Record archiviati
● ● ● ● ●
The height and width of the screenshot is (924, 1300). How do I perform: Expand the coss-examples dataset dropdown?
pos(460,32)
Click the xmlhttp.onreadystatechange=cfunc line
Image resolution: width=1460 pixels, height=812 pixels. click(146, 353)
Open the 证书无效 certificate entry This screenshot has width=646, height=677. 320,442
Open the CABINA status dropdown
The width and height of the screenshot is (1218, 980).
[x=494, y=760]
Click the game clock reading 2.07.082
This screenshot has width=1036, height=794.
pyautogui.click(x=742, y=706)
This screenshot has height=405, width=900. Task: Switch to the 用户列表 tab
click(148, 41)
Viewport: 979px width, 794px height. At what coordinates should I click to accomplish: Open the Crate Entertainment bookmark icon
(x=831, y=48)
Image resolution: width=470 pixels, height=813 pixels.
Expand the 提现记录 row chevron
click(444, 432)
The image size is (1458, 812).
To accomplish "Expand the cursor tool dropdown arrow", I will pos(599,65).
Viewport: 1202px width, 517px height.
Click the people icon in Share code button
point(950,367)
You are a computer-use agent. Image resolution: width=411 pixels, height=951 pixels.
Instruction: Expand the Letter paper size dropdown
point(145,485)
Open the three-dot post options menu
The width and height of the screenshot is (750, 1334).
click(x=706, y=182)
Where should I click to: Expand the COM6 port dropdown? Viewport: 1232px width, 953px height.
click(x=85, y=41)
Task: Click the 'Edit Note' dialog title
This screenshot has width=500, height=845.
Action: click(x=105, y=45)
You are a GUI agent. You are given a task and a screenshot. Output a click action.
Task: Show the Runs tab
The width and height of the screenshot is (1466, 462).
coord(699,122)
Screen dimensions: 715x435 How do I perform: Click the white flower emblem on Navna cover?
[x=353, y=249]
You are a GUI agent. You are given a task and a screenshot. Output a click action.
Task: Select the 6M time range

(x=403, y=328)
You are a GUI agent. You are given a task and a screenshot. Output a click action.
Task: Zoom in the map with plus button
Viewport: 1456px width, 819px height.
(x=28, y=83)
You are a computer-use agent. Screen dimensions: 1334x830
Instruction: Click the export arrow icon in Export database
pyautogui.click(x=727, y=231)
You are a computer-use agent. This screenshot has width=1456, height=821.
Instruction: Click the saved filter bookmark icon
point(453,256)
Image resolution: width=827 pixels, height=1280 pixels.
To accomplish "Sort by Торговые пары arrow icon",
● ● ● ● ●
**Obiettivo**
Ricopi senza alcuna modifica le righe dell'elenco a partire dalla riga che contiene "Screen dimensions: 715x435" fino alla riga che contiene "(x=28, y=83)", entrambe incluse.

**Soluzione del compito**
Screen dimensions: 715x435 How do I perform: Click the white flower emblem on Navna cover?
[x=353, y=249]
You are a GUI agent. You are given a task and a screenshot. Output a click action.
Task: Select the 6M time range

(x=403, y=328)
You are a GUI agent. You are given a task and a screenshot. Output a click action.
Task: Zoom in the map with plus button
Viewport: 1456px width, 819px height.
(x=28, y=83)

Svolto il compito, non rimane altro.